Save more money. Save until it hurts, then dig deeper and save even more. Take all the money you would have spent on cigarettes and booze, in lavish restaurants or in bars, on clothes or cars you don’t need, and buy stocks with it. In a few short years you will concoct a perfectly good plan to buy real estate. It’s a good plan. Follow through with it.

Keep your bicycle. In fact, always keep a bicycle. Ride it to your heart’s content. Ride it when you are depressed. Ride it when you are bored. Ride it when your heart is breaking. Just ride. Your bike will always be there for you and it will make your heart and lungs strong. It will keep you thin and healthy, and it will take you places, literally, that you never dreamt of. There’s a reason why you’ve always felt at home on your bike.

Watch less TV. You will never at any point in your later years look back and say to yourself, “I wish I had watched more television.” Television will eat your time, and time is the most valuable commodity of all. Don’t squander it. Go roller skating, or bowling, or antiquing—anything besides sitting in front of that tube.

And that’s about it.
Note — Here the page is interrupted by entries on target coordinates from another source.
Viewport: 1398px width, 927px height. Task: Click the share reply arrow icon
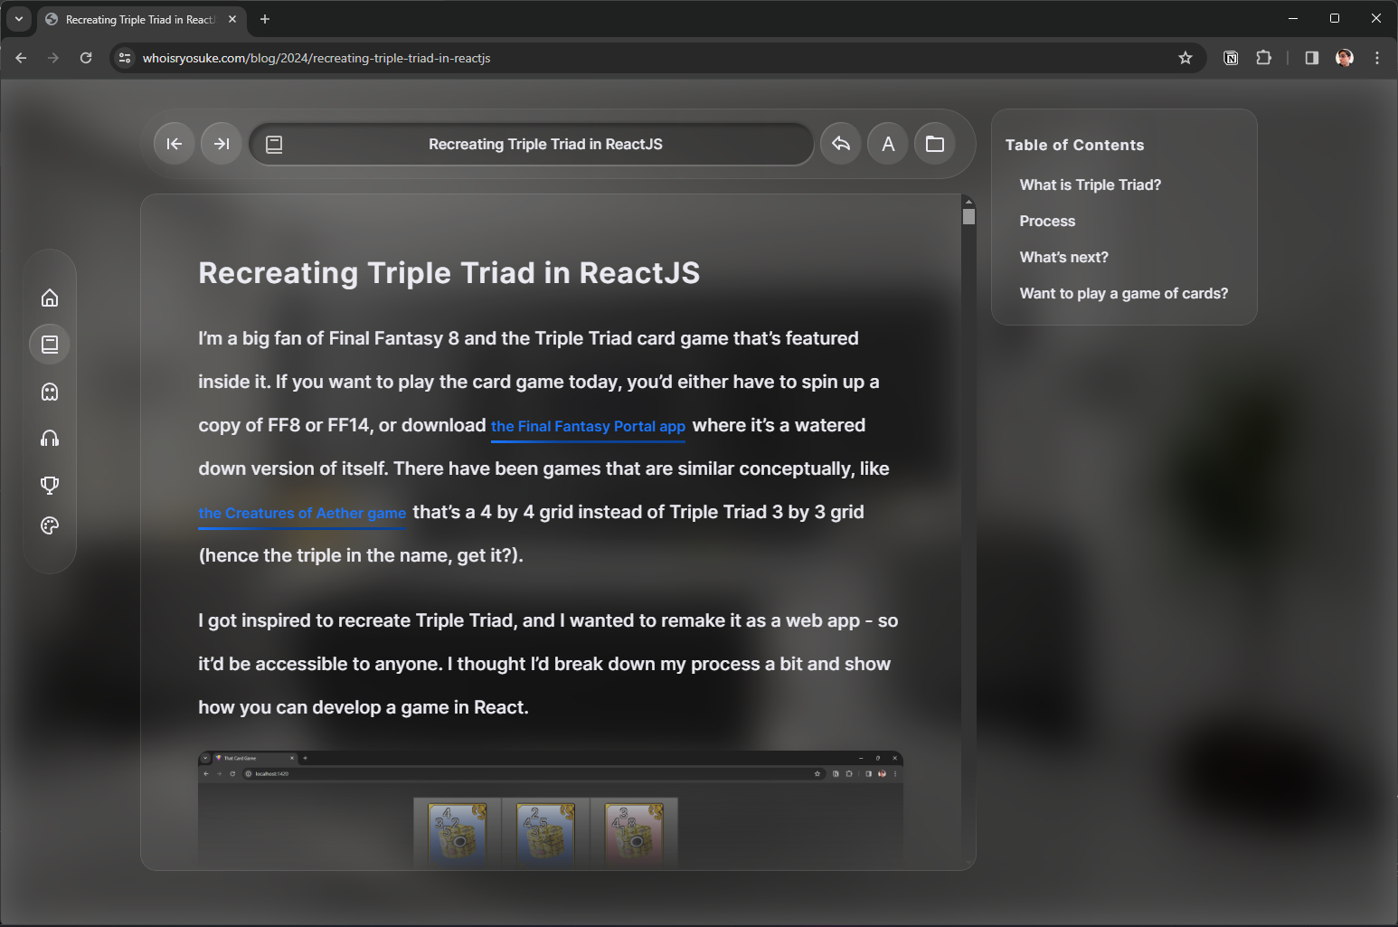coord(840,143)
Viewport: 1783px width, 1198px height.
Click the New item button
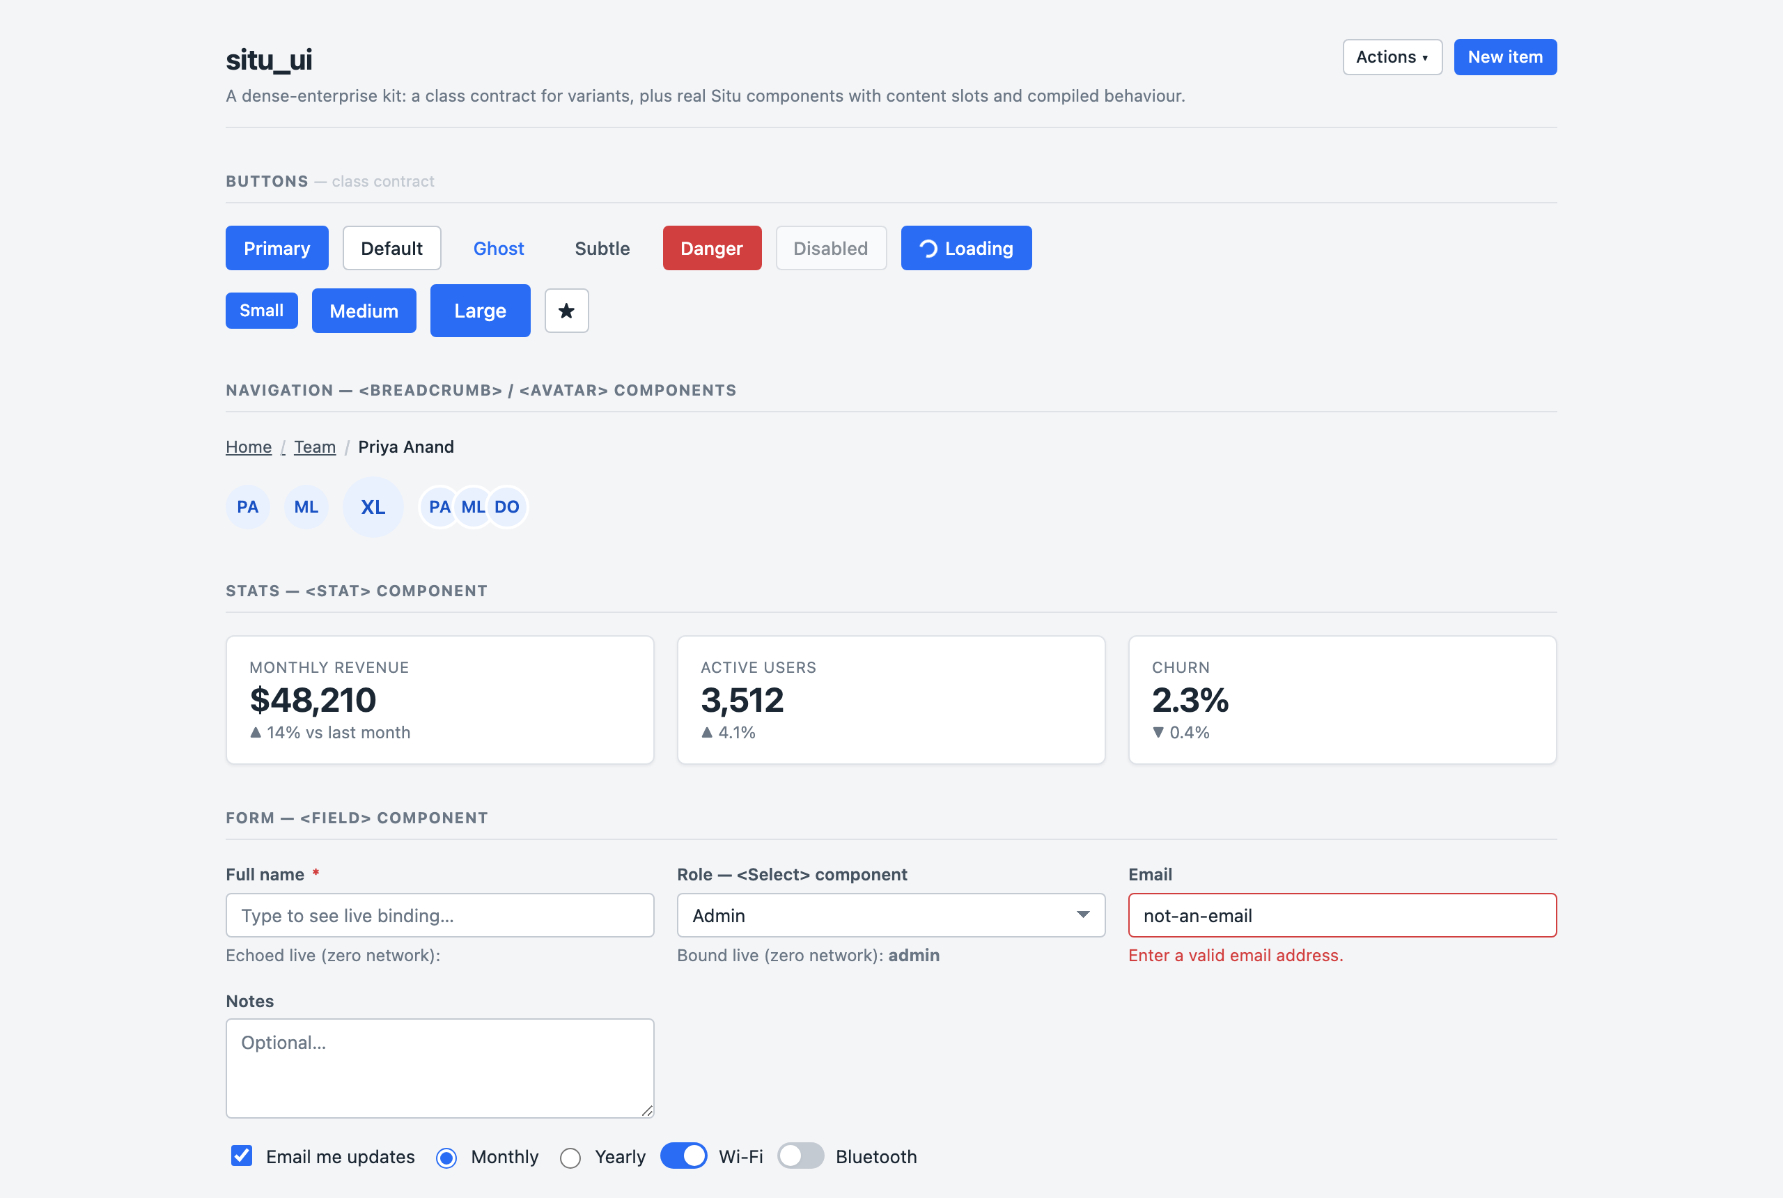(1505, 57)
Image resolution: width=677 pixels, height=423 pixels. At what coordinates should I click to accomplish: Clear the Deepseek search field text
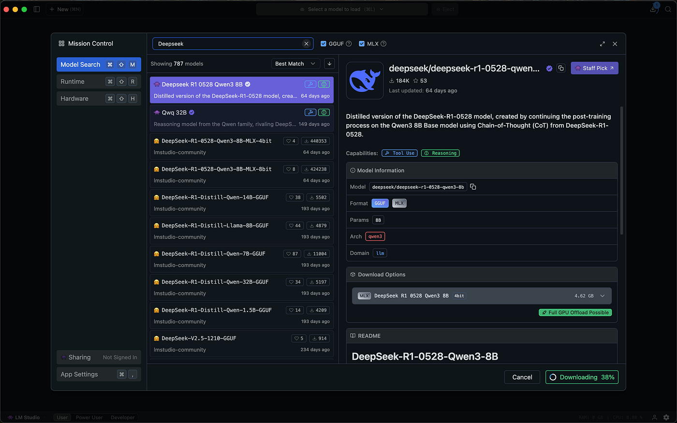[x=306, y=44]
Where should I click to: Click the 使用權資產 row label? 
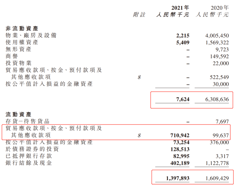tap(22, 42)
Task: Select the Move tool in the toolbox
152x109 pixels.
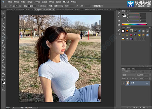Action: click(3, 13)
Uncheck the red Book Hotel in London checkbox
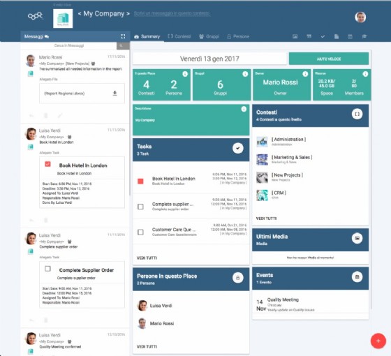The height and width of the screenshot is (356, 391). click(x=140, y=181)
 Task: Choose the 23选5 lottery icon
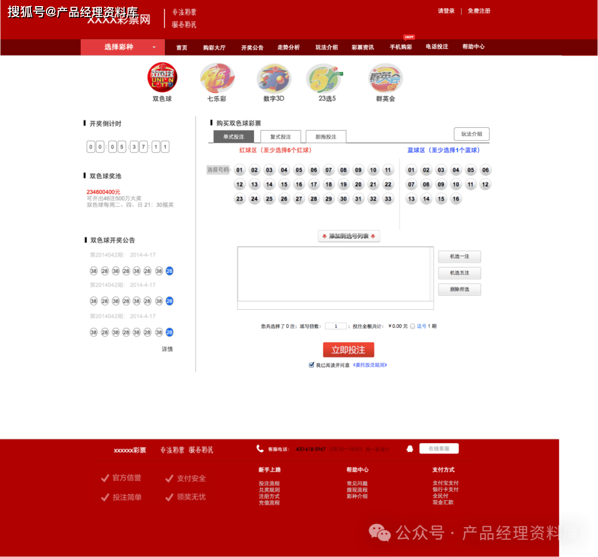tap(326, 79)
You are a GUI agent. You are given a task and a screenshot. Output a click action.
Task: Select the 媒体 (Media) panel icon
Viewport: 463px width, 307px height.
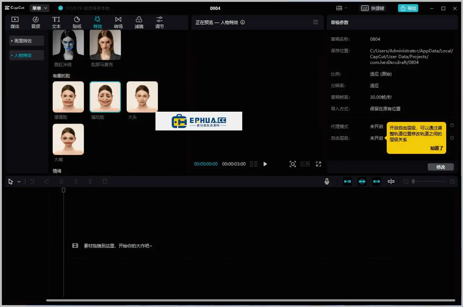(x=15, y=22)
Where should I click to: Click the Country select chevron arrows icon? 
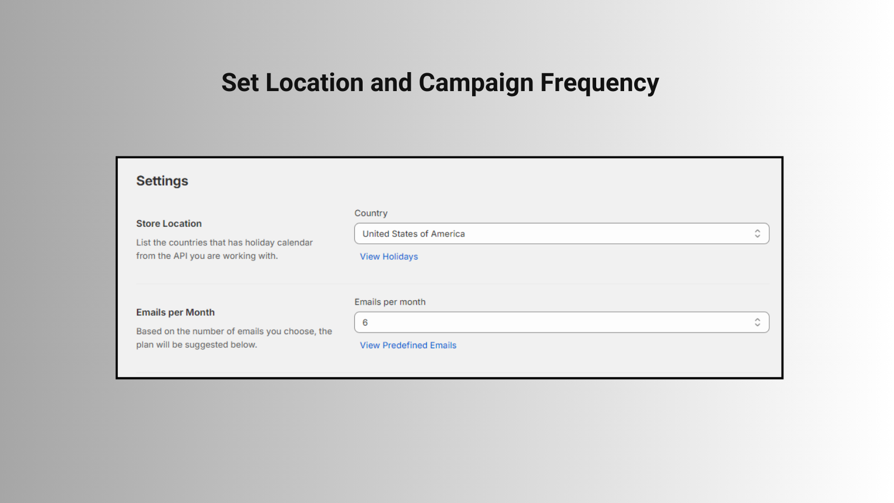click(x=757, y=234)
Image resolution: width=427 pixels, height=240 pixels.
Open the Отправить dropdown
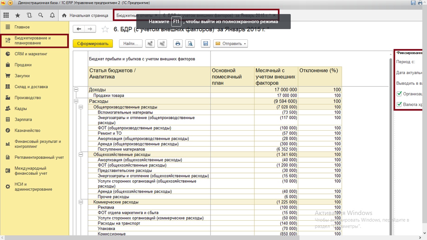231,44
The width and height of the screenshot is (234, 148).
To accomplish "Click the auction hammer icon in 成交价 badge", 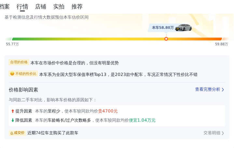I will (11, 133).
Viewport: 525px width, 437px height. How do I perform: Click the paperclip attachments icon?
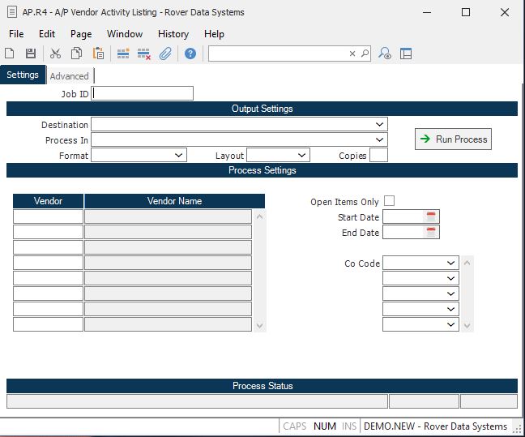pyautogui.click(x=165, y=54)
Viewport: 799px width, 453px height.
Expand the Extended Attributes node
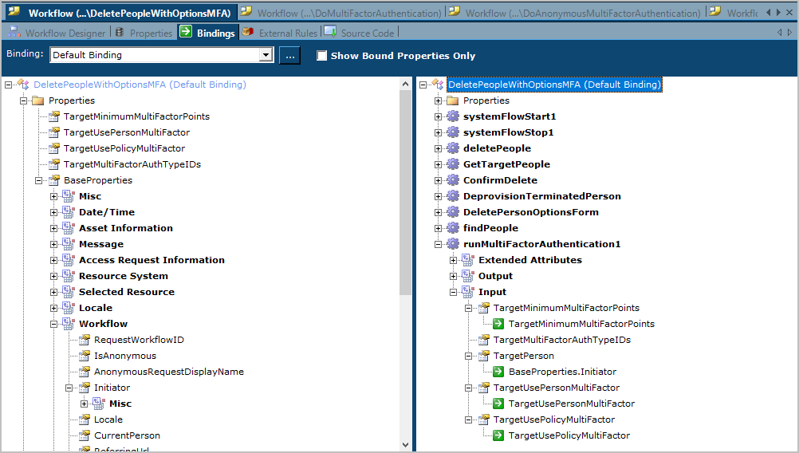point(453,260)
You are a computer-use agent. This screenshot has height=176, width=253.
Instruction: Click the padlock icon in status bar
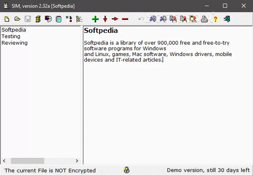126,170
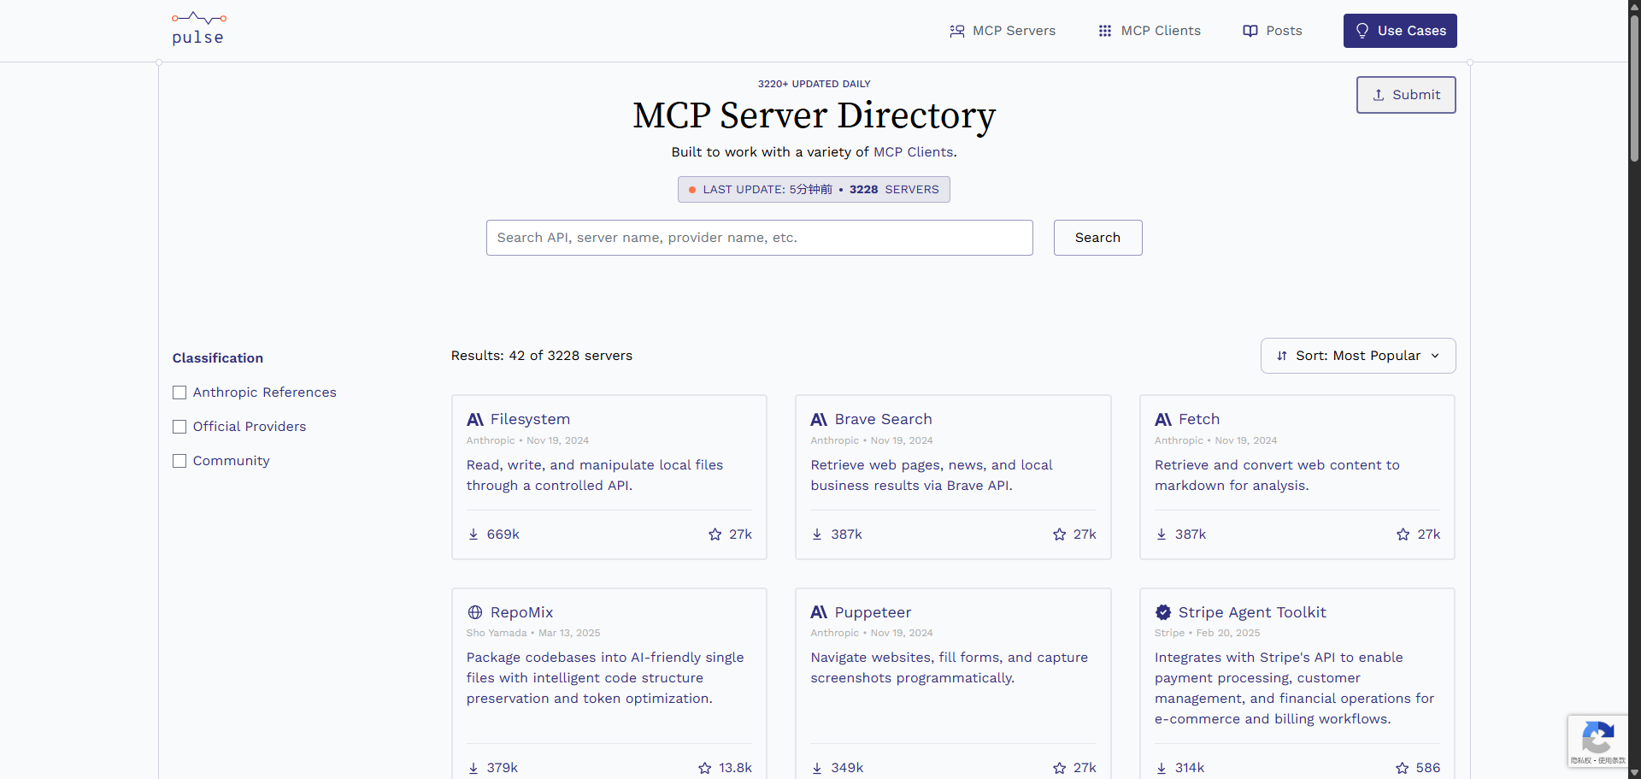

I know a lot of this advice sounds ominous, but I don’t want to dwell on the negative. I’ll go out on a limb here and tell you also that you will have a full and rewarding life. You will travel a lot and see our great country. You will do some pretty amazing things. You will meet interesting people, some of them very rich and very famous. Many of them are already famous when you are sixteen. But I’ll leave you to be pleasantly surprised as to when all of that happens.

That’s pretty much all I wanted to say. Good-bye, Wade, and good luck, especially since good-luck to you is good luck to me. Take care. I love you.

 

What would you say to your sixteen year-old self?